* [ACTION ITEM] Beneath this task are the entries; from the line with "Click the greyed-out purchase button" through the last one, transcribe every line exactly and nothing else, skipping pictures.

Screenshot grounding data
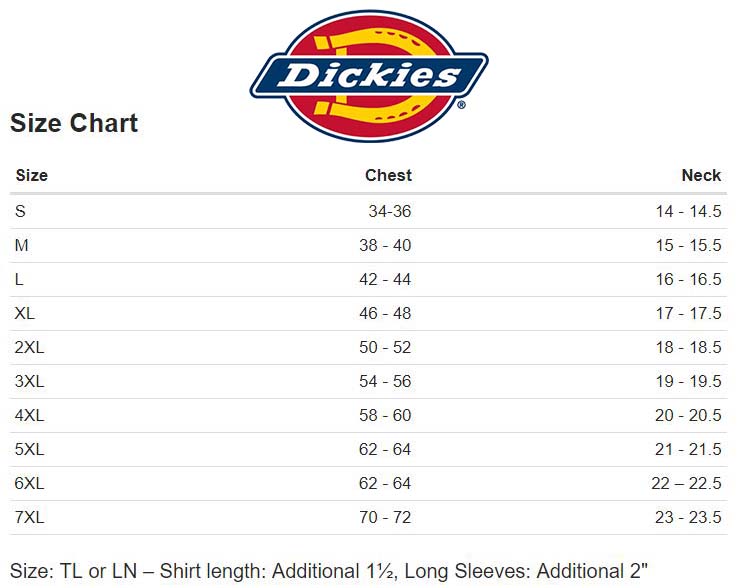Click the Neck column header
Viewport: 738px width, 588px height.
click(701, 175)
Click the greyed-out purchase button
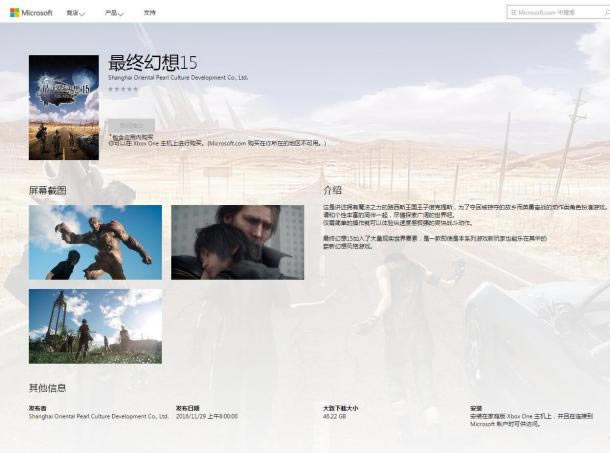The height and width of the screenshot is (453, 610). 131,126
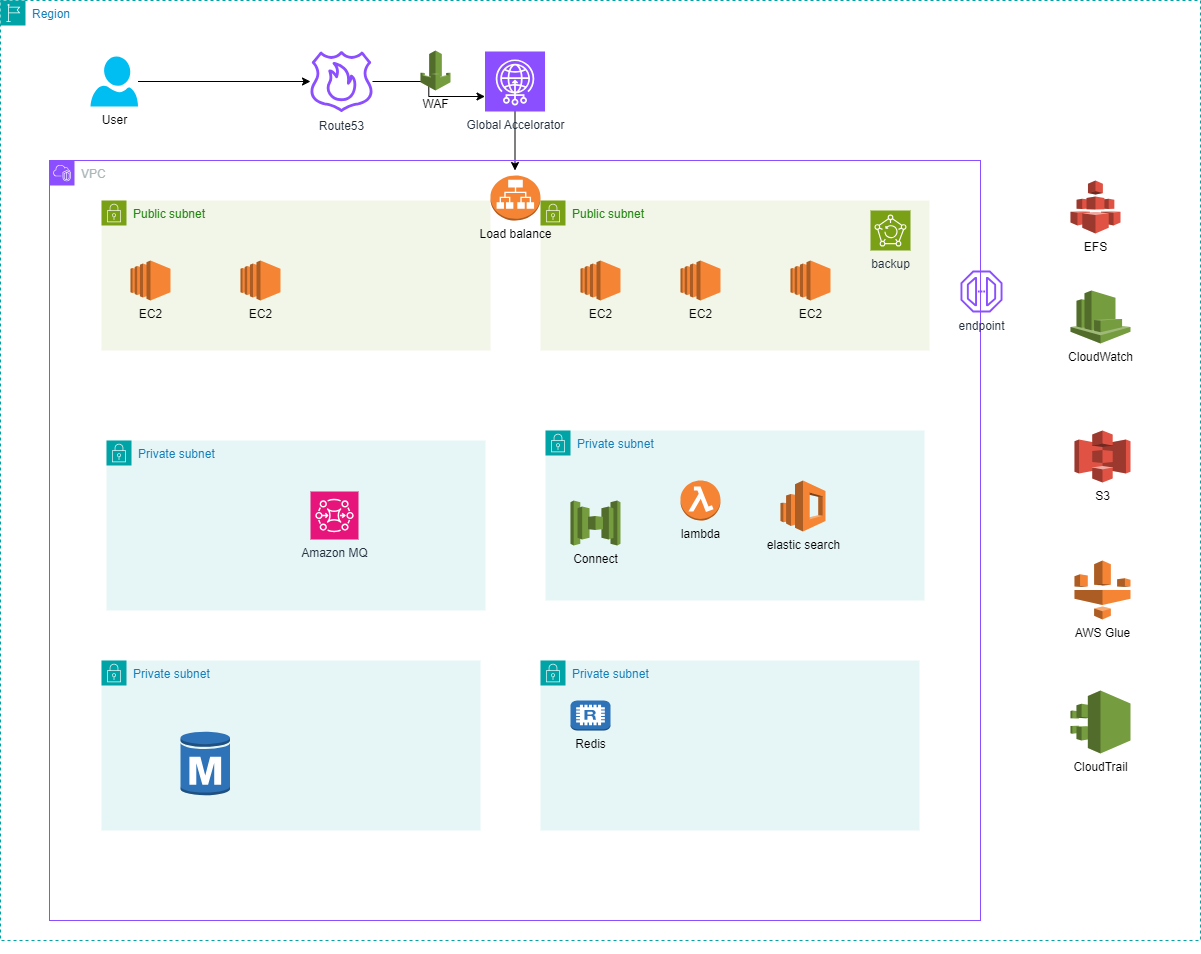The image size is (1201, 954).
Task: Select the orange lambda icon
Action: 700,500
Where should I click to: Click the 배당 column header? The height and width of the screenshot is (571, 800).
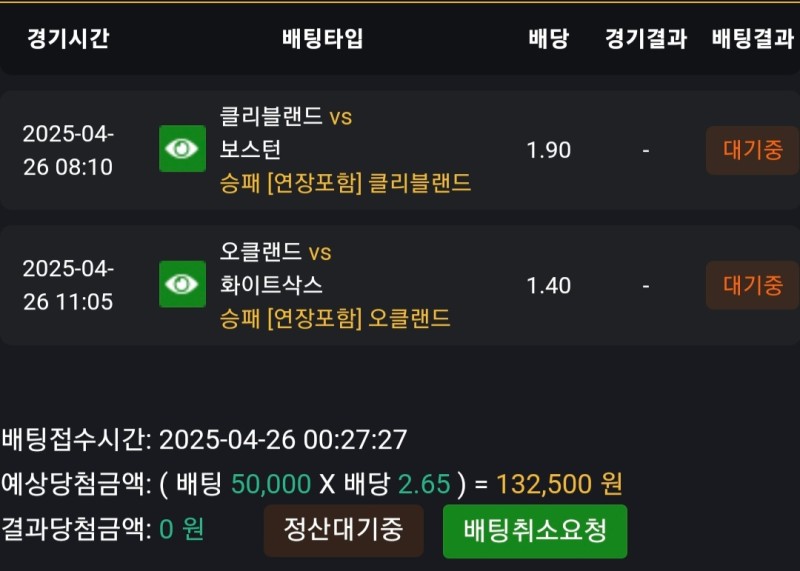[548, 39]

* [EXPECTED ANSWER]
Click the greyed-out purchase button
The height and width of the screenshot is (453, 610). 131,126
The image size is (1201, 954).
Task: Select the orange lambda icon
Action: 700,500
Where should I click to: Click the 배당 column header? The height and width of the screenshot is (571, 800).
[548, 39]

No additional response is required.